His face is bruised and swollen, his right shoulder heavily bandaged. There are tubes and wires everywhere—IV lines, monitors, oxygen. The steady beep of the heart monitor is the only sound in the room besides my own ragged breathing.

“The surgery went well,” the surgeon tells me.

She’s a severe-looking woman in her fifties with sharp eyes, her hair still tucked under her surgical cap.

“We repaired the damage to his shoulder. There was extensive soft tissue injury, but the bone wasn’t shattered.

He’ll need physical therapy, but he should regain most of the function.

The leg wound was clean, through and through.

The chest wound…” She pauses. “That one was touch and go. The bullet nicked a major blood vessel. But we got it. He’s stable now. ”

“When will he wake up?” My voice trembles. His injuries sound like he could have died. Rage courses through me, so hot the room feels warm. Romano is so fucking fortunate he’s dead because I would have killed him myself for what he did to Luca.

The surgeon shrugs. “It could be hours, or could be a day or more. His body has been through significant trauma. The anesthesia, combined with the blood loss and physical stress…he needs time to heal.”

Time. We have time now.
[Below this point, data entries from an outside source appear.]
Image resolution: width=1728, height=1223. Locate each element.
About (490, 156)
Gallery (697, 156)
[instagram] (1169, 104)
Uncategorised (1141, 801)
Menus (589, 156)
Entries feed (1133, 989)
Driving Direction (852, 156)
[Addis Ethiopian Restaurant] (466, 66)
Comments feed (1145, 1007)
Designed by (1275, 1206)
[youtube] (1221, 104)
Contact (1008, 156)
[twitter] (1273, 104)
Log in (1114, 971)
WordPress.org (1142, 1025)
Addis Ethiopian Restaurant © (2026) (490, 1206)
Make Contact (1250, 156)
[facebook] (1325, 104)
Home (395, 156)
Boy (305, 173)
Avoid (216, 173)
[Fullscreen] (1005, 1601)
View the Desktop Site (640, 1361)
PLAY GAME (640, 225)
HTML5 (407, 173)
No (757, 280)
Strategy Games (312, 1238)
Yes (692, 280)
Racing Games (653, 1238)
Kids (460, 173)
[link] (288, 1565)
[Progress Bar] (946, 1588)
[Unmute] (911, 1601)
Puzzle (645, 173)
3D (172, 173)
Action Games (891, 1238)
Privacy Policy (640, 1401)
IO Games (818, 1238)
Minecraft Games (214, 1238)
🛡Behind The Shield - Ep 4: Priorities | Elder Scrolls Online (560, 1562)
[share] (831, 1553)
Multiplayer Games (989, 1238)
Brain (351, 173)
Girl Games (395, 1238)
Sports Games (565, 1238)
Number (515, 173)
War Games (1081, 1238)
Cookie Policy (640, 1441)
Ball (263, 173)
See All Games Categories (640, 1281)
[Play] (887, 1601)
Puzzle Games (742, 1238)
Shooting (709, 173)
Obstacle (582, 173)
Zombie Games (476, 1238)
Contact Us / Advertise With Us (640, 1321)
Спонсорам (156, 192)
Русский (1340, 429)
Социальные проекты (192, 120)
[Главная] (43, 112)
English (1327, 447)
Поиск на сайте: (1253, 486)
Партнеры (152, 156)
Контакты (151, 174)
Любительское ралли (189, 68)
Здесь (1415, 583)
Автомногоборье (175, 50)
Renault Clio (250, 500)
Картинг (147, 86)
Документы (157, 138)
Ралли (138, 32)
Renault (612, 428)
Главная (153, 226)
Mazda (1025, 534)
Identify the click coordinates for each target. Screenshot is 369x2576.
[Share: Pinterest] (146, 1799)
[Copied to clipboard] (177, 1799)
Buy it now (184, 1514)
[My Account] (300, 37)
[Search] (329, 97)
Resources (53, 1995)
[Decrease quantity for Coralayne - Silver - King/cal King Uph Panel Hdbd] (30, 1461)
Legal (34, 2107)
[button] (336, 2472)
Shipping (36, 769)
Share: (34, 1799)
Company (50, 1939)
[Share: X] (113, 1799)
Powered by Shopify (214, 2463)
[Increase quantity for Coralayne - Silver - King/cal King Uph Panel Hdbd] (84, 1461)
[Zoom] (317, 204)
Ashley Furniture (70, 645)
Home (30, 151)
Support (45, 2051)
Romano is dead. The threat is gone. We have all the time in the world for Luca to heal.

So why does it feel like time is running out?

The surgeon leaves, and Danny settles into a chair in the corner. He doesn’t say anything, just sits there like a silent guardian. I’m grateful for his presence, for not being alone with my fear.

I reach out and take Luca’s hand. It’s cool and limp, so different from the strong grip I’m used to. But I can feel his pulse beating against my fingers, steady and strong. I press a kiss to his palm.

“You listen to me, Luca Marchetti,” I say softly, my thumb stroking circles on the back of his hand. “You don’t get to die on me. Not now. Not after everything we’ve been through. You promised me forever, and I’m holding you to that.”

He doesn’t respond or move, but I was expecting that. The monitors keep beeping their steady rhythm.

“I need you,” I continue, my voice breaking. “I need you so much. So you need to wake up, okay? You need to come back to me.”

Still nothing. Just the beep of monitors and the quiet hum of hospital machinery.

I settle back in my own bed, never letting go of his hand. “I’ll wait,” I whisper. “However long it takes, I’ll be right here.”